§ **The task**:
Reproduce the lines below without any changes, covering the stretch from the first line through the line containing "pos(622,384)", and leave the pictures out.

* Start Dataset excerpts *

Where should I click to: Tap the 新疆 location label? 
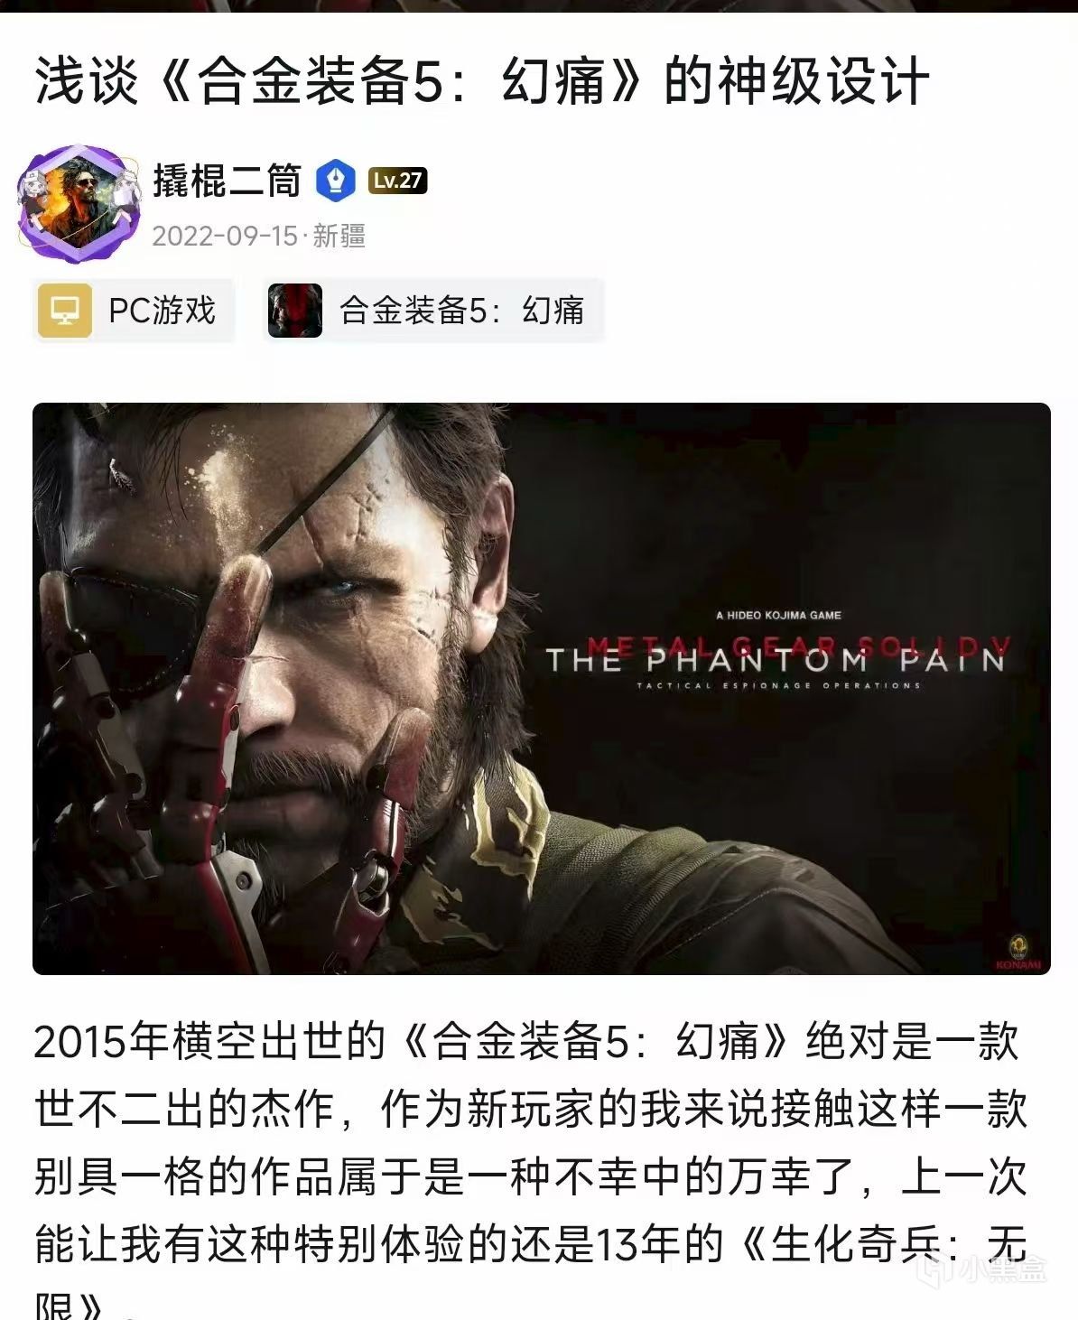click(339, 236)
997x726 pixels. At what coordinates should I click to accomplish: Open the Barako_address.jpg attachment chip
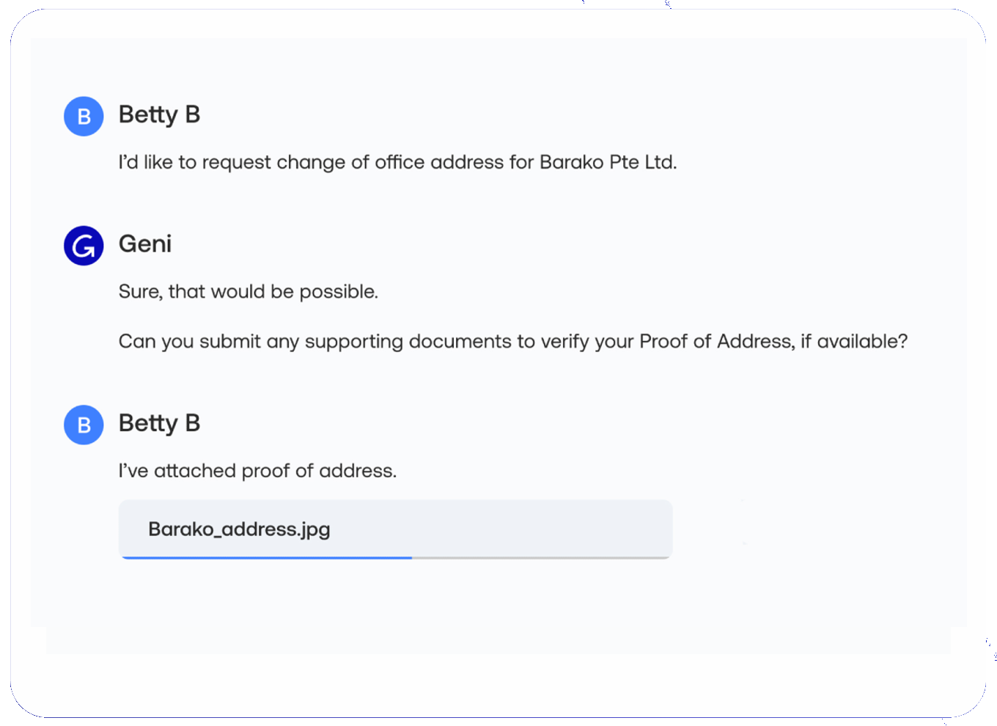pos(395,529)
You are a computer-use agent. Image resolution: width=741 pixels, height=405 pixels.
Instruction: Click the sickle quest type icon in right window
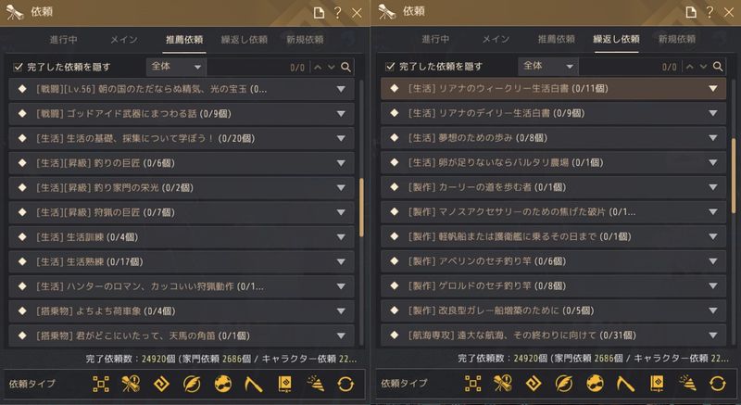pos(622,384)
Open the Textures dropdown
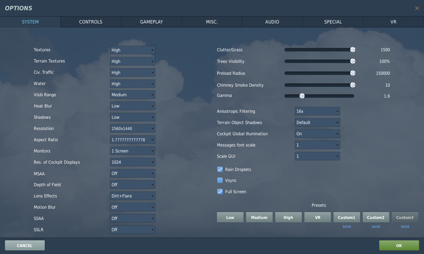This screenshot has width=424, height=254. [133, 50]
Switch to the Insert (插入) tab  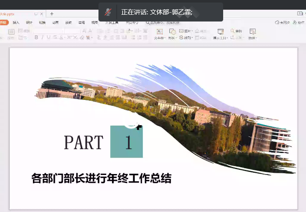[x=16, y=22]
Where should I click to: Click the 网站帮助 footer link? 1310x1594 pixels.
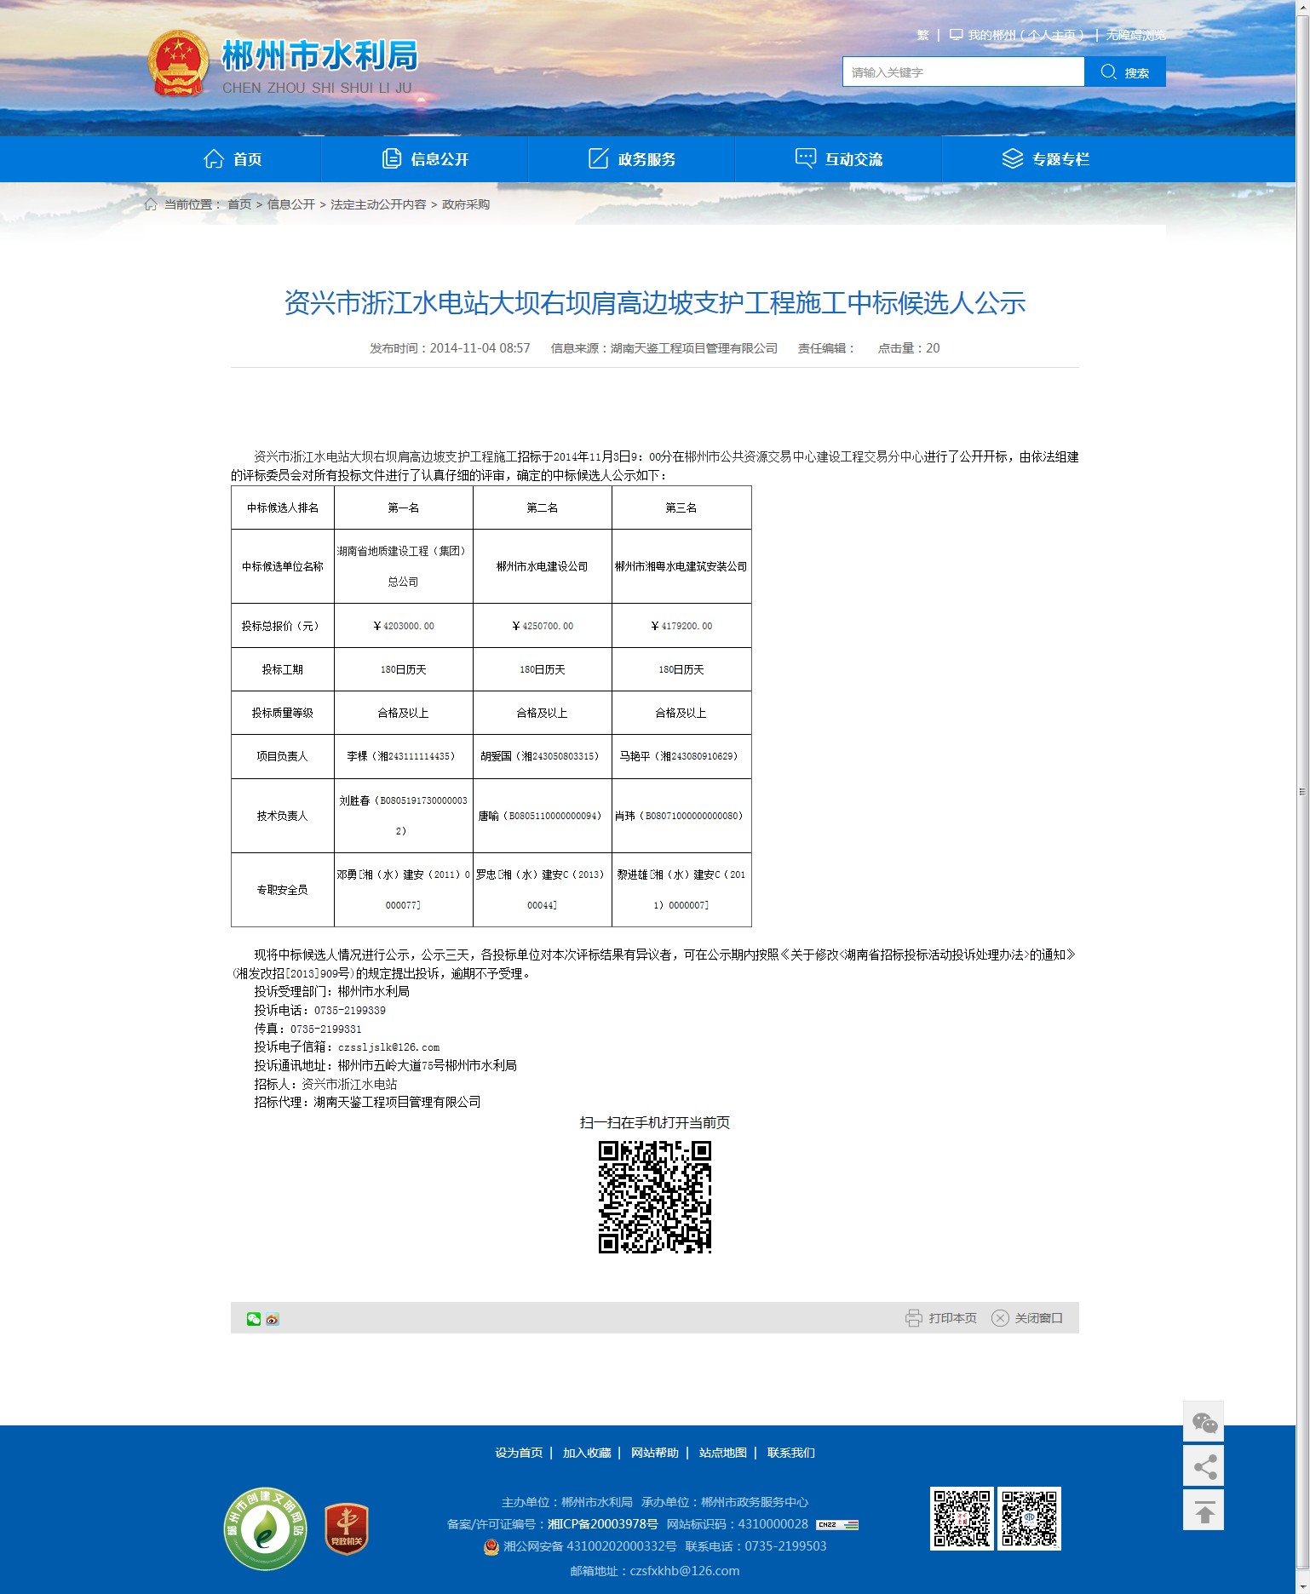pos(654,1453)
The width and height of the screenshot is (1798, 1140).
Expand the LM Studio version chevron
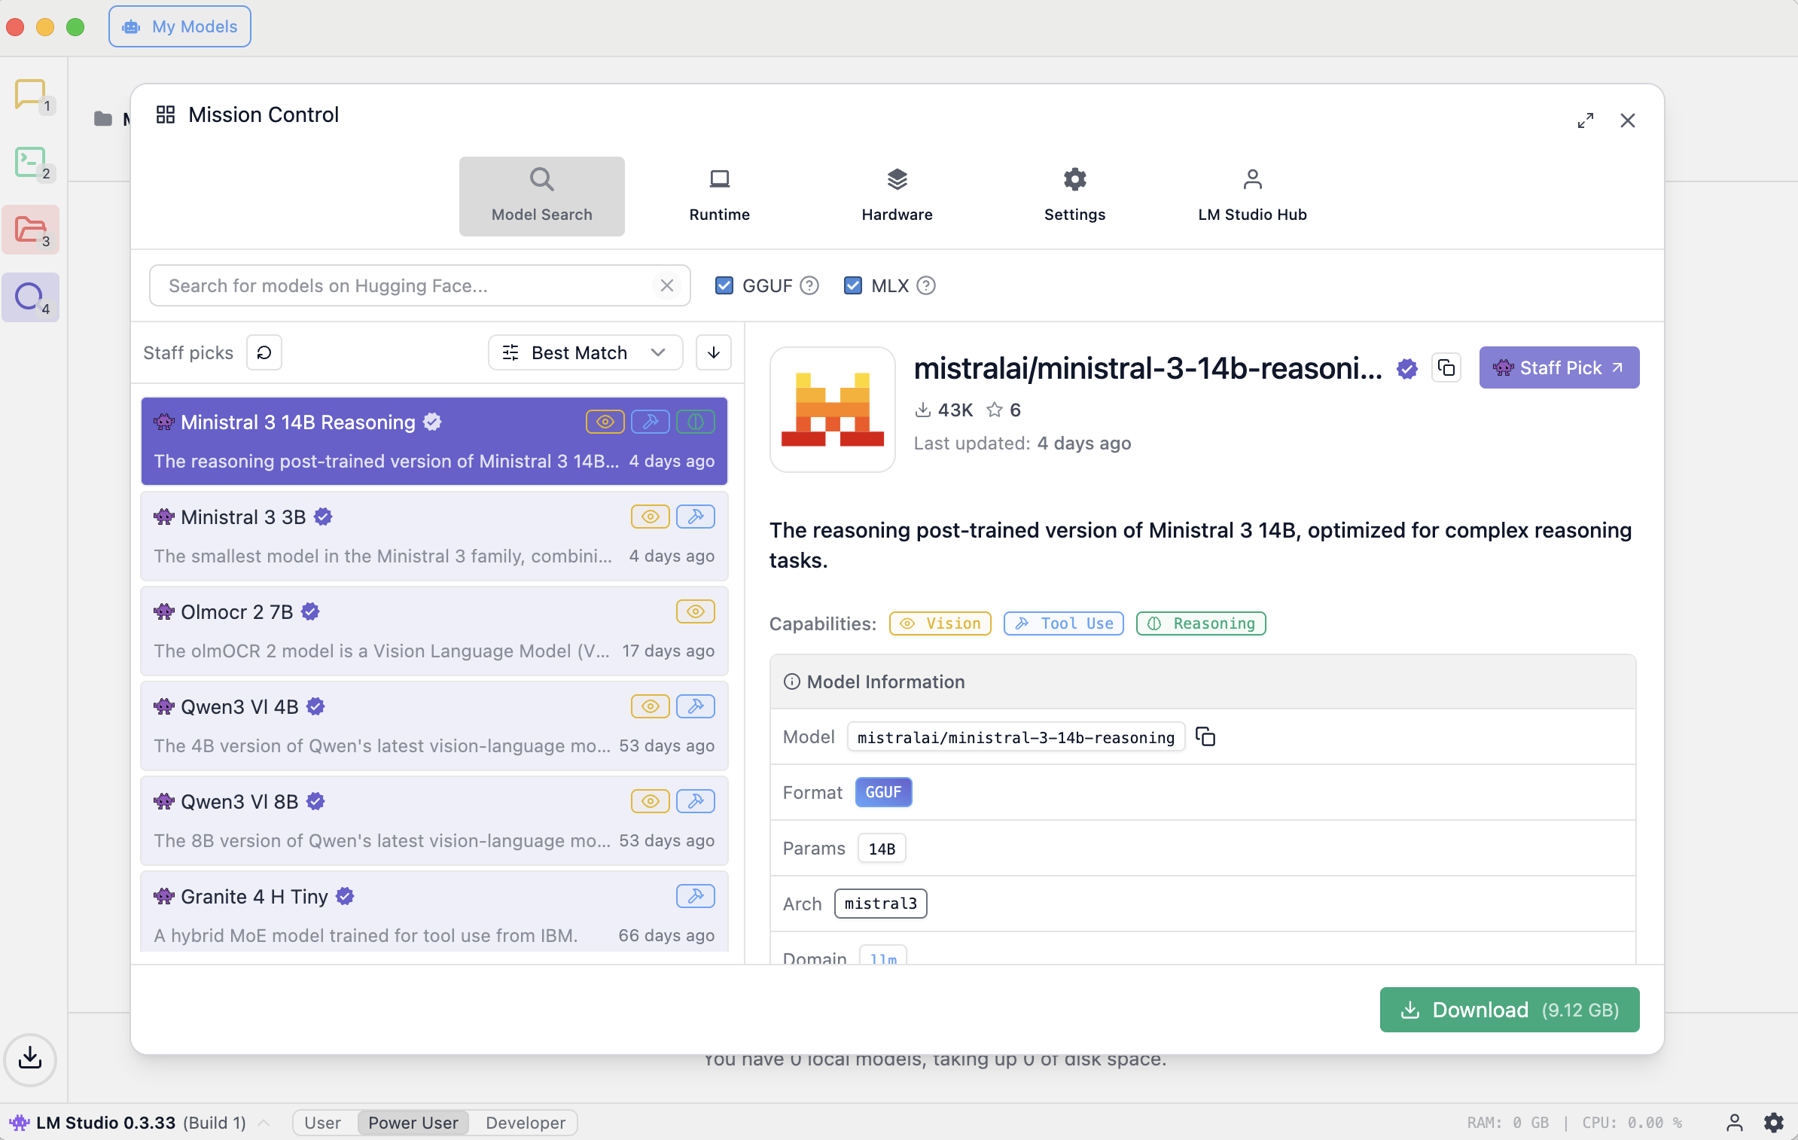(x=264, y=1123)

* End Dataset excerpts *

§ **Solution for this task**:
Where should I click to: Tap the 新疆 location label? 
click(339, 236)
997x726 pixels. At what coordinates should I click to accomplish: Open the Barako_address.jpg attachment chip
pos(395,529)
You are a computer-use agent. Image resolution: width=741 pixels, height=405 pixels.
Instruction: Click the sickle quest type icon in right window
pos(622,384)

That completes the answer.